Open vutle opened 6 years ago

vutle commented 6 years ago

Hi I'm testing a single target using BCC with J48.
The result seems to be different compared to Weka. E.g. Accuracy is 0.525 in Meka while 0.5 in Weka for cross validation.

Is the method implement different between the two? Shouldn't I get the same answer if it is a single target?

Thanks Meka N(test) 40 L 1
Hamming score 0.525 Exact match 0.525 Hamming loss 0.475 ZeroOne loss 0.475 Levenshtein distance 0.475 Label indices [ 0 ] Accuracy (per label) [ 0.525 ]

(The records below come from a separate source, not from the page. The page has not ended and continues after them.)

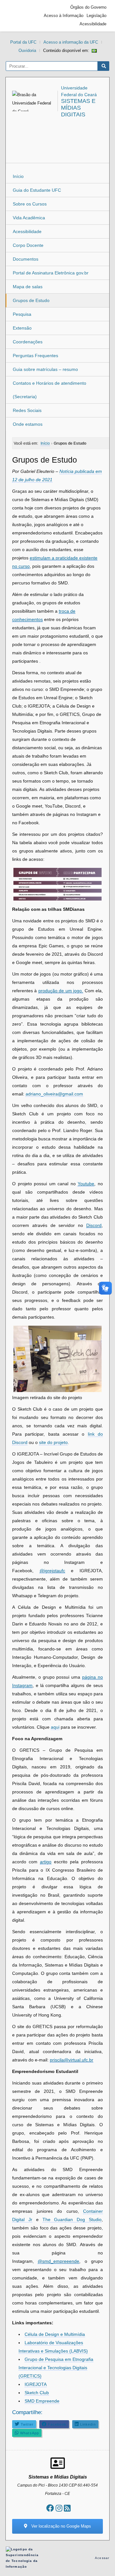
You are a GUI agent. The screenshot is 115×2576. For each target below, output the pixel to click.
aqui (55, 1727)
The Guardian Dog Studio (72, 2219)
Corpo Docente (28, 245)
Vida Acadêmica (29, 217)
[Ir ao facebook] (50, 2508)
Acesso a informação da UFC (70, 42)
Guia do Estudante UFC (37, 190)
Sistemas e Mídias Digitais (78, 108)
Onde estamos (27, 424)
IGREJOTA (36, 2384)
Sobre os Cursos (30, 203)
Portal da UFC (23, 42)
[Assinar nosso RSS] (67, 2508)
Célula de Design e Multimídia (55, 2334)
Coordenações (27, 341)
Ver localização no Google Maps (60, 2526)
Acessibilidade (93, 23)
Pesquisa (22, 314)
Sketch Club (37, 2392)
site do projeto (53, 1442)
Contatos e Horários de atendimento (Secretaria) (49, 390)
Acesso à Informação (63, 15)
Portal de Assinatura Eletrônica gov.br (50, 272)
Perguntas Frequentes (35, 355)
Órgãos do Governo (88, 7)
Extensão (22, 328)
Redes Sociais (27, 410)
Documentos (25, 259)
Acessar (102, 2558)
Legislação (96, 15)
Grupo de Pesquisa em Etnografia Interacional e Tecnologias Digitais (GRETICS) (56, 2368)
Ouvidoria (27, 50)
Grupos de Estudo (31, 300)
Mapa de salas (27, 286)
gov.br (20, 16)
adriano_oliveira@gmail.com (54, 1093)
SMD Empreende (42, 2401)
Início (18, 176)
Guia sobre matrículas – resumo (45, 369)
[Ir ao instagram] (59, 2508)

Weka Correctly Classified Instances 20 50 % Incorrectly Classified Instances 20 50 % Kappa statistic 0.2599 Mean absolute error 0.2036 Root mean squared error 0.4321 Relative absolute error 73.8882 % Root relative squared error 117.4604 % Coverage of cases (0.95 level) 55 % Mean rel. region size (0.95 level) 31 % Total Number of Instances 40

jmread commented 6 years ago

Meka has different default parameters. For example, by default the dataset is randomized in Meka prior to cross validation, therefore the train/test sets may vary. Maybe that is the issue.